Rumors were beginning to drift into camp of hostile intents of the Blackfeet; and a general feeling of uneasiness became apparent as no word came from the chief of their scouts, who had not shown up since locating the troops.
The Major's interest was decidedly alive in regard to him, since not a messenger entered camp from any direction who was not questioned on the subject. But from none of them came any word of Genesee.
Other scouts were there—good men, too, and in the southern country of much value; but the Kootenai corner of the State was almost an unknown region to them. They were all right to work under orders; but in those hills, where everything was in favor of the native, a man was needed who knew every gully and every point of vantage, as well as the probable hostile.
While Major Dreyer fretted and fumed over the absentee, there was more than one of the men in camp to remember that their chief scout was said to be a squaw man; and as most of them shared his own expressed idea of that class, conjectures were set afloat as to the probability of his not coming back at all, or if it came to a question of fighting with the northern Indians, whether he might not be found on the other side.
"You can't bet any money on a squaw man," was the decision of one of the scouts from over in Idaho—one who did not happen to be a squaw man himself, because the wife of his nearest neighbor at home objected. "No, gentlemen, they're a risky lot. This one is a good man; I allow that—a damned good man, I may say, and a fighter from away back; but the thing we have to consider is that up this way he's with his own people, as you may say, having taken a squaw wife and been adopted into the tribe; an' I tell you, sirs, it's jest as reasonable that he will go with them as against them—I'm a tellin' you!"

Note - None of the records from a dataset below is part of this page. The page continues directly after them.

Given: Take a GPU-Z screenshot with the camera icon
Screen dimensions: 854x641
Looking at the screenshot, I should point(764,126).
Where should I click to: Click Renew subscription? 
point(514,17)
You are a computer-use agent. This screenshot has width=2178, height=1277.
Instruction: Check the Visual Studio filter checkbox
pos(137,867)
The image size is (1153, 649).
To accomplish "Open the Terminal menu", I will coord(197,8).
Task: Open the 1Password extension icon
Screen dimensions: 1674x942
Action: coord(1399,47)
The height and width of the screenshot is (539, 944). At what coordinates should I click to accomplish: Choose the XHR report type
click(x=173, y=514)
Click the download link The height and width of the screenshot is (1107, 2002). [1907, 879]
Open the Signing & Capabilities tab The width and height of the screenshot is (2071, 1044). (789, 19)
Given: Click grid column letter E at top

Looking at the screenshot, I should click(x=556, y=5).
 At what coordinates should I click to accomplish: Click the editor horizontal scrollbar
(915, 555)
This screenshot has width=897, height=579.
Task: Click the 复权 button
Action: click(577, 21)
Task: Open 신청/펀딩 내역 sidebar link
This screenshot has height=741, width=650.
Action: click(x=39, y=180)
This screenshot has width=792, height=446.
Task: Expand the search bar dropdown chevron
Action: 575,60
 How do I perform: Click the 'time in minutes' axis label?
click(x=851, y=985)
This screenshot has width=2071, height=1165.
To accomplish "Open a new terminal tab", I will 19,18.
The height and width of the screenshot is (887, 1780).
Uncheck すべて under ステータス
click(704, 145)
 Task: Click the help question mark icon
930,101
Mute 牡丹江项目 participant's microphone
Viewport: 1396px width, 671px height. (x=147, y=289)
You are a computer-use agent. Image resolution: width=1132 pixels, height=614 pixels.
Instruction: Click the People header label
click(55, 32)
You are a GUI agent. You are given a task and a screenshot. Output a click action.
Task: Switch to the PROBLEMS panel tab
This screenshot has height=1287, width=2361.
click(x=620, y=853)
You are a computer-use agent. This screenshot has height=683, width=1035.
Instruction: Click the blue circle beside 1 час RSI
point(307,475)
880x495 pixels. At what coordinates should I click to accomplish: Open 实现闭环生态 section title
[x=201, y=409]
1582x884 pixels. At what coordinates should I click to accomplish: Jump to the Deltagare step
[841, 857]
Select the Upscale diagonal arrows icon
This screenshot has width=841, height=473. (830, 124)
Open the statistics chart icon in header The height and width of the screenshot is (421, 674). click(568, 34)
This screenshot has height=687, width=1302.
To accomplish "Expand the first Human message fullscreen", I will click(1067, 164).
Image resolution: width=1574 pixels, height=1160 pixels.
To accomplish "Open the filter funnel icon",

Few of these rumors were heard at the ranch. It was an understood thing among the men that the young ladies at Hardy's were to hear nothing of camp affairs that was likely to beget alarm; but Stuart heard them, as did the rest of the men; and like them, he tried to question the only one in camp who shared suspicion—Kalitan. But Kalitan was unapproachable in English, and even in Chinook would condescend no information. He doubtless had none to give, but the impression of suppressed knowledge that he managed to convey made him an object of close attention, and any attempt to leave camp would have been hailed as proof positive of many intangible suspicions. He made no such attempt. On the contrary, after his arrival there from the Gros Ventres, he seemed blissfully content to live all winter on Government rations and do nothing. But he was not blind by any means and understanding English, though he would not speak it, the chances were that he knew more of the thought of the camp than it guessed of his; and his stubborn resentment showed itself when three Kootenai braves slouched into camp one day, and Kalitan was not allowed to speak to them save in the presence of an interpreter, and when one offered in the person of a white scout, Kalitan looked at him with unutterable disdain, and turning his back, said not a word.
The Major was not at camp. He had just left to pay his daily visit to Hardy's; for, despite all persuasions, he refused to live anywhere but with his men, and if Fred did not come to see him in the morning, he was in duty bound to ride over to her quarters in the afternoon.
The officer in command during his absence was a Captain Holt, a man who had no use for an Indian in any capacity, and whose only idea of settling the vexed question of their rights was by total extermination and grave-room—an opinion that is expressed by many a white man who has had to deal with them. But he was divided between his impulse to send the trio on a double-quick about their business and the doubt as to what effect it would have on the tribe if they were sent back to it in the sulks. Ordinarily he would not have given their state of mind a moment's consideration; but the situation was not exactly ordinary, and he hesitated.
After stowing away enough provender in their stomachs to last an ordinary individual two days, and stowing the remainder in convenient receptacles about their draperies, intercourse was resumed with their white hosts by the suggestive Kalitan.
Just then Stuart and Rachel rode into camp. They had taken to riding together into camp, and out of camp, and in a good many directions of late; and in the coffee-colored trio she at once recognized the brave of the bear-claws whom she had spoken with during that "olallie" season in the western hills, and who she had learned since was a great friend of Genesee's. She spoke to him at once—a great deal more intelligibly than her first attempt—and upon questioning, learned that she was well remembered. She heard herself called "the squaw who rides" by him, probably from the fact that she was the only white woman met by their hunters in the hills, though she had not imagined herself so well known by them as his words implied.